◆ BRIEF
Pick out and copy every line in the entries below that contains the string "input". Capital and lowercase letters must match.

◆ LISTING
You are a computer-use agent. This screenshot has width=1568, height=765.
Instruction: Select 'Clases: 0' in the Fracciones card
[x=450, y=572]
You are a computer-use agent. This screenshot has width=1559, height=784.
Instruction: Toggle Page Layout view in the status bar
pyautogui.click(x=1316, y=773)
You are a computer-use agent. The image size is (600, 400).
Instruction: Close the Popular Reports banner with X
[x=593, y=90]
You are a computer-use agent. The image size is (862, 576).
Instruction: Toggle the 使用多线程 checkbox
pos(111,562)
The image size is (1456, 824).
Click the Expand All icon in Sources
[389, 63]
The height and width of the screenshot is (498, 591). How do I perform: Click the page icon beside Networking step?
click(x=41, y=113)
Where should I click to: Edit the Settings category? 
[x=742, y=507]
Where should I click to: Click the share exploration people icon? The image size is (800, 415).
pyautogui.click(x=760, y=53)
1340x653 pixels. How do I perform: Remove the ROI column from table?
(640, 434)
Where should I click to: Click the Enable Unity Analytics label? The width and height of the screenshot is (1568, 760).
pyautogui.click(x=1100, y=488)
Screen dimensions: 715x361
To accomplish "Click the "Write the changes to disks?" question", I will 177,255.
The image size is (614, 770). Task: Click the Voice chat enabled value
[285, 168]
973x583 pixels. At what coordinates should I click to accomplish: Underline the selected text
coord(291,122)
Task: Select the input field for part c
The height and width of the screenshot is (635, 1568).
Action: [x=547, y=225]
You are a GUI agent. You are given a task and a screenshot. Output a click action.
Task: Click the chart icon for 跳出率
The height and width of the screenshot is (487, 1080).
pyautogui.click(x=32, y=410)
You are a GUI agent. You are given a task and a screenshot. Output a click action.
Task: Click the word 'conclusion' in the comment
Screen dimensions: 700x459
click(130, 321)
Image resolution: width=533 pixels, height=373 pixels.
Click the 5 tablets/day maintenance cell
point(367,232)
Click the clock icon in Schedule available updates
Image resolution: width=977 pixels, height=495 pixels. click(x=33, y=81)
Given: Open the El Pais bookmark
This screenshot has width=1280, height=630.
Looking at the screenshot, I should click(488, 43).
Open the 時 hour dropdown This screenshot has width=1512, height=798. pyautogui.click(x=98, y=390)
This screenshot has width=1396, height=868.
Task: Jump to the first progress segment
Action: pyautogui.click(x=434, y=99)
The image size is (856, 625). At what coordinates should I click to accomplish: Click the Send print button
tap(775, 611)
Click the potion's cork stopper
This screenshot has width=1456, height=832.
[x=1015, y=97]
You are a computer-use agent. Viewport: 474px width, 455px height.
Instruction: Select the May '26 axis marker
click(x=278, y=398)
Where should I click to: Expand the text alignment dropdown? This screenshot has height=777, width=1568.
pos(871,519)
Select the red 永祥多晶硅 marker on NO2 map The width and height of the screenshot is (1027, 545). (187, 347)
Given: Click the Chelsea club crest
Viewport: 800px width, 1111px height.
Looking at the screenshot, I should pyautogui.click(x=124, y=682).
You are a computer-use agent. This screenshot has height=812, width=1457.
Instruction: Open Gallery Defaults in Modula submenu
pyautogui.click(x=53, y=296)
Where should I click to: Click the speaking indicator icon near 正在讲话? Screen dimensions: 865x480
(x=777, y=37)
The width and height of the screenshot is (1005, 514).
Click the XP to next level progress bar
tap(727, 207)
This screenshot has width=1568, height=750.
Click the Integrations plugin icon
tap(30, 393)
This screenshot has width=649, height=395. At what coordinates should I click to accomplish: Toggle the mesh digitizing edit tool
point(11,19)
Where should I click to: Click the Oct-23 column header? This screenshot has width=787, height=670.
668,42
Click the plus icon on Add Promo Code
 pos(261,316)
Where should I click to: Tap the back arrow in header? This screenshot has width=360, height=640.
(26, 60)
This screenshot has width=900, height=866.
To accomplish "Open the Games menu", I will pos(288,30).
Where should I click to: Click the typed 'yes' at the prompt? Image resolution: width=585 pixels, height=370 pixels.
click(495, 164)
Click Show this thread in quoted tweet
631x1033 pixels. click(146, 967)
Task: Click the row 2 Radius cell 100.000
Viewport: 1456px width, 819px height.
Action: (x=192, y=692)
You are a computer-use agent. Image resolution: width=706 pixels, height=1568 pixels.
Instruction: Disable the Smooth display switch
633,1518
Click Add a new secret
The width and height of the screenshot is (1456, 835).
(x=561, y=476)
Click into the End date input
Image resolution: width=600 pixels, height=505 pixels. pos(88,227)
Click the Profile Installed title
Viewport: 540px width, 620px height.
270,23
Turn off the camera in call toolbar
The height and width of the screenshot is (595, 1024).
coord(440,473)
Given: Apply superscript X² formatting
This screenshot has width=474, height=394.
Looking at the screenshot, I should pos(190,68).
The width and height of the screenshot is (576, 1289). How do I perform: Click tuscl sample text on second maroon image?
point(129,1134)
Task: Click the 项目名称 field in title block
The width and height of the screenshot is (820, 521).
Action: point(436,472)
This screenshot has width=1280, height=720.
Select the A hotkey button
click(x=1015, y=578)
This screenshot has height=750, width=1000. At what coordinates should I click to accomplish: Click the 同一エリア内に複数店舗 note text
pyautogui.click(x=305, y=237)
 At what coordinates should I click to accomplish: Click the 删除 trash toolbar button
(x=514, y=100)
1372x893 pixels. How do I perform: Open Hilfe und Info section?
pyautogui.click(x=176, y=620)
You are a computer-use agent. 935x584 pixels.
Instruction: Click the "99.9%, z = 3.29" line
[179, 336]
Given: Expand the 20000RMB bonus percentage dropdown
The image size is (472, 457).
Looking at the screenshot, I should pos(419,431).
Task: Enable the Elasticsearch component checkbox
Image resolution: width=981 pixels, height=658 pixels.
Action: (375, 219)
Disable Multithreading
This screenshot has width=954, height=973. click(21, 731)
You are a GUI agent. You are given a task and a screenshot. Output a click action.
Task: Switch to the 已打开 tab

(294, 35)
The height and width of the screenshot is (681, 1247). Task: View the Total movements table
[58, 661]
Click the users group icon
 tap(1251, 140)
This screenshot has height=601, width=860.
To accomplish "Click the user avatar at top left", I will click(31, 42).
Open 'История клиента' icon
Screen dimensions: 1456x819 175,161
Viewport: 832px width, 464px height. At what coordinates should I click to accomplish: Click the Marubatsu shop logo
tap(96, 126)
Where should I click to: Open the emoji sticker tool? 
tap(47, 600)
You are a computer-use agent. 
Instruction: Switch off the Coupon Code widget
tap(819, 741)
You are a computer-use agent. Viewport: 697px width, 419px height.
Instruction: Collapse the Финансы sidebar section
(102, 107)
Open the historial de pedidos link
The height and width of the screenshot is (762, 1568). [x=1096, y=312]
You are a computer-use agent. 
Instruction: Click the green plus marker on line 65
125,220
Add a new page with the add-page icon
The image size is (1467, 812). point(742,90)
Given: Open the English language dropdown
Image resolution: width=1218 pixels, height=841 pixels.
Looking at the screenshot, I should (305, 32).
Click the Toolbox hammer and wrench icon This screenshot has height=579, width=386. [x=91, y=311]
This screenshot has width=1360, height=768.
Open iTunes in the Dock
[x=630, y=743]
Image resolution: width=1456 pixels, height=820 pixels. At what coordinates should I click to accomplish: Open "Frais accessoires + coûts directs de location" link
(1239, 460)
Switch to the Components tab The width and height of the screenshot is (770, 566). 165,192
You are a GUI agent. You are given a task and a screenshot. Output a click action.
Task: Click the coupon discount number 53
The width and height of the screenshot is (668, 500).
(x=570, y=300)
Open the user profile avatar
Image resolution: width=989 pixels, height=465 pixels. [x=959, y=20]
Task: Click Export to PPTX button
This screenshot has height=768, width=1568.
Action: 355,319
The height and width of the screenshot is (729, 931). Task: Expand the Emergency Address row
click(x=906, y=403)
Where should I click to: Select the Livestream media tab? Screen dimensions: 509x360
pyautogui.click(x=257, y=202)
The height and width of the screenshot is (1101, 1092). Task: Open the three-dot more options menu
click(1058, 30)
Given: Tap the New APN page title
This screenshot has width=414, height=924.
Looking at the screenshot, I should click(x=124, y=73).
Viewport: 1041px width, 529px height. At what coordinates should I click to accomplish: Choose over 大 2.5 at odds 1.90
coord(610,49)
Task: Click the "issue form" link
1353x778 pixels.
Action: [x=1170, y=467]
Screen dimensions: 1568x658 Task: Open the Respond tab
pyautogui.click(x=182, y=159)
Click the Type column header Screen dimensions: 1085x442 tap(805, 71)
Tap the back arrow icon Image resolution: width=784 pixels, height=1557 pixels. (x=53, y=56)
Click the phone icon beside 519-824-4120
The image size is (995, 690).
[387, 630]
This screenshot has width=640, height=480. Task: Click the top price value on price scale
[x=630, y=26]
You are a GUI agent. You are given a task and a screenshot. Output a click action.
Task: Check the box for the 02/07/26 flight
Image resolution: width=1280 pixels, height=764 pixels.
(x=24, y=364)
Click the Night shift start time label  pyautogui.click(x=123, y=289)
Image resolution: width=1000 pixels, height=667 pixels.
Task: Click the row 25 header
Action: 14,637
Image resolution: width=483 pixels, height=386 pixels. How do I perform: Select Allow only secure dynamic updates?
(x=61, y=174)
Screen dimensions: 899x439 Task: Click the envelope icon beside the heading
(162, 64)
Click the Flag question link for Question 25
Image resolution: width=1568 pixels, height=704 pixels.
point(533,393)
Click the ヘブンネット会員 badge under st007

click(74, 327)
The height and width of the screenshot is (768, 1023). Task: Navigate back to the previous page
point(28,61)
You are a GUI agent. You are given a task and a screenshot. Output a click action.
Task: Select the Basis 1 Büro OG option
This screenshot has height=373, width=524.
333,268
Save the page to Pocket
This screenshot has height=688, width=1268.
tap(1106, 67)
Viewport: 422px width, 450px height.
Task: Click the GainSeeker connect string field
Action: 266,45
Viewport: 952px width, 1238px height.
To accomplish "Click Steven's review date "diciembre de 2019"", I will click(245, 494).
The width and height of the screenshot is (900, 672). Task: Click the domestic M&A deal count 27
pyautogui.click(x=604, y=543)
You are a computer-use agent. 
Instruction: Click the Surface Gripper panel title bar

◆ THE RESPONSE
Task: Select the input field for part c
Click into the End date input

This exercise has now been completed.